▶ _SOURCE PASSAGE_:
Assistant Professor of Chemistry Steven Townsend in his classroom
Assistant Professor of Chemistry Steven Townsend (Susan Urmy/Vanderbilt)

Assistant Professor of Chemistry Steven D. Townsend, PhD’10, has been awarded a 2021 Sloan Research Fellowship, one of the highest honors for young scientists who have the potential to revolutionize their fields of study.

Townsend, who previously received a Chancellor’s Research Award for his path-breaking scholarship on the unique carbohydrates found in human milk, is among 128 early career researchers selected for a 2021 Sloan Research Fellowship.

“Steve Townsend is an extraordinary teacher-scholar who embodies our Vanderbilt values of innovation and excellence in a welcoming, inclusive community,” said Provost and Vice Chancellor for Academic Affairs Susan R. Wente. “He has a strong commitment to mentoring—driven by his own experience as a first-generation college graduate—and he continues to elevate our undergraduate program.”

As part of his dedication to mentoring, Townsend has co-authored five publications with undergraduate students.

“Steve is a gifted and unique scholar who places equal value on his research and his connection to his students,” said John G. Geer, Ginny and Conner Searcy Dean of the College of Arts and Science. “He has significantly advanced our understanding of the protective chemical properties of human milk in infant health and development and is also beloved by his students as an accessible, supportive and rigorous teacher.”

View College of Arts and Science video on Steven Townsend.

Townsend has received high marks from students in undergraduate organic chemistry, a high-stakes course for many students who want to go to medical school. In 2020, Steve was the recipient of the Jeffrey Nordhaus Award for Excellence in Undergraduate Teaching, the highest honor in the College of Arts and Science for exceptional teaching. He is also an Arts and Science Dean’s Faculty Fellow, a selective program that supports promising junior faculty as they work toward tenure.

▶ _WHAT IS BEING ASKED_:
Write what comes next in the article about chemistry professor Steven Townsend's Sloan Research Fellowship, picking up after its final sentence. The items that follow have no connection to the text.

▶ _DATA SHOWN_:
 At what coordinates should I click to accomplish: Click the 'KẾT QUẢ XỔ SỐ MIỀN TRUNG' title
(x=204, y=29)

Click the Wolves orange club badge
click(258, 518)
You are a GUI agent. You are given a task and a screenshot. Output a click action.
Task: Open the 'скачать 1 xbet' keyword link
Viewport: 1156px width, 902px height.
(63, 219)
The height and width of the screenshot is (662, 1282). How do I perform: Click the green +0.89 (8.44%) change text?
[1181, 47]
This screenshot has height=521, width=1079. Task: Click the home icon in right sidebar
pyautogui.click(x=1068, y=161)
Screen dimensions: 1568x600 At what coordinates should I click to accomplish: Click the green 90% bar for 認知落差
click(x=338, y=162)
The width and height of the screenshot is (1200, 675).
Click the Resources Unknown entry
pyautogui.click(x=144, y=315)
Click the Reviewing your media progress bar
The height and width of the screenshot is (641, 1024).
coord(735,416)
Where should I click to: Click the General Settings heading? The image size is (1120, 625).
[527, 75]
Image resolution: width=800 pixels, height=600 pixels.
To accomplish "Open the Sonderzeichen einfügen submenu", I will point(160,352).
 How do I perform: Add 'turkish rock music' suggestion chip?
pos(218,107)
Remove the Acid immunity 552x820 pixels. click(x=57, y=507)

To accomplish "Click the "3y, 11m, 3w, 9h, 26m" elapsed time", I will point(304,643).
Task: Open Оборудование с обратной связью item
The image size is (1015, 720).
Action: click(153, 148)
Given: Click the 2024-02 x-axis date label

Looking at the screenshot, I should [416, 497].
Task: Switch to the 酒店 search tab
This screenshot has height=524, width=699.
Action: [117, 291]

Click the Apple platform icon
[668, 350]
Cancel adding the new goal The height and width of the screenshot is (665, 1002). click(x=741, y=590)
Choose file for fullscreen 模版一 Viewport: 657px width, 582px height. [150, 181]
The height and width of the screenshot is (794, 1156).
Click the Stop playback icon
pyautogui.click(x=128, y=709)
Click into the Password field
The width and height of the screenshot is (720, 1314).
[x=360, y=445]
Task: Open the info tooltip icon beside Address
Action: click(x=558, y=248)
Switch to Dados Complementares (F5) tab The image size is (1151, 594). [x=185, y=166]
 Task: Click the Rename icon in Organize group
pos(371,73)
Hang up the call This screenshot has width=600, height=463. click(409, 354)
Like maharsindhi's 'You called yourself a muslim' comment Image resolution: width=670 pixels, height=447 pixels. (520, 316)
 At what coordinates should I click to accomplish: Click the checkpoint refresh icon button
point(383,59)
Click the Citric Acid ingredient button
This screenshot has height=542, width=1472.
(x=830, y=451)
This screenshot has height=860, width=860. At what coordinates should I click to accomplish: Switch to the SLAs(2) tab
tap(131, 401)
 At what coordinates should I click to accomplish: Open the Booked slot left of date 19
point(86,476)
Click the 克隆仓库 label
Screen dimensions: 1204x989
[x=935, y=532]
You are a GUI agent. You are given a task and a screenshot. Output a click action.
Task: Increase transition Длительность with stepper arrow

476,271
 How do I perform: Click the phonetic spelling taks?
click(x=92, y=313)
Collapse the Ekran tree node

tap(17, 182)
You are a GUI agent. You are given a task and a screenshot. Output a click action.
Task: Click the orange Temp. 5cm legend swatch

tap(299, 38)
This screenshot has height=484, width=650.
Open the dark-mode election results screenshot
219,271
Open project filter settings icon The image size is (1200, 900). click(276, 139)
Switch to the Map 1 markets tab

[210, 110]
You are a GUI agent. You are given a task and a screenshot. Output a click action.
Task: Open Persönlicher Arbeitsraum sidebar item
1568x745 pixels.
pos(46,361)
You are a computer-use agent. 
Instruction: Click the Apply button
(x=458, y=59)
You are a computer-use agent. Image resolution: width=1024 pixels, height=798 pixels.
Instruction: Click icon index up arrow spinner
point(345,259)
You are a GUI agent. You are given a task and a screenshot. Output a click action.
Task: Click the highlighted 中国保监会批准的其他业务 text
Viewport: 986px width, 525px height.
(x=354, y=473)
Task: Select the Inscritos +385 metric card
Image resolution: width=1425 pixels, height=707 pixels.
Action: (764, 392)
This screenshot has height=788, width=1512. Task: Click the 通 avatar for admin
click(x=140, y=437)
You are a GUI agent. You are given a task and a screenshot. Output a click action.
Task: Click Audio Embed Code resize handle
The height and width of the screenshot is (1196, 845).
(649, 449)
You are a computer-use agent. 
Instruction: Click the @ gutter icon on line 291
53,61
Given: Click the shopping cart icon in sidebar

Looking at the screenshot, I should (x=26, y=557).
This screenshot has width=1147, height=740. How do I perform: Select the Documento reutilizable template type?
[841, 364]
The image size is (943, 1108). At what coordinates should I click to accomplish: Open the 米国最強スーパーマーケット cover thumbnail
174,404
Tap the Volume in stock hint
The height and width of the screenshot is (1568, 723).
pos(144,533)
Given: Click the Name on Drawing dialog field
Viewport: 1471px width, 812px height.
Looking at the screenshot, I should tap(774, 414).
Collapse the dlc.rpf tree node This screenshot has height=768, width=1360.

▶ _ANSWER FOR THE TASK_:
He previously received an $800,000 National Science Foundation CAREER award for his research on human milk, a $1.5 million grant from the National Institutes of Health to discover new antibiotics, and a place on the Chemical and Engineering News 2019 “Talented 12” list of scientists.

Townsend, who was a postdoctoral fellow at Sloan Kettering Institute, joined the Vanderbilt faculty in 2014. He is deeply proud that the first five doctoral students he has advised have gone on to postdoctoral fellowships at Harvard, Yale and Stanford universities, Scripps Research and the National Cancer Institute.

“It’s an honor to be named a fellow of the Alfred P. Sloan Foundation and to be recognized for research that aims to improve maternal and child health,” Townsend said. “I would also like to express appreciation for the trainees in my research group, past and present, who work tirelessly to make our discoveries possible.”

“A Sloan Research Fellow is a rising star, plain and simple” says Adam F. Falk, president of the Alfred P. Sloan Foundation. “To receive a fellowship is to be told by the scientific community that your achievements as a young scholar are already driving the research frontier.”

The Sloan Fellowships are open to scholars in eight scientific and technical fields—chemistry, computational and evolutionary molecular biology, computer science, Earth system science, economics, mathematics, neuroscience and physics. More than 1,000 researchers are nominated each year for 128 fellowship slots. Winners receive a two-year, $75,000 fellowship, which can be spent to advance the fellow’s research.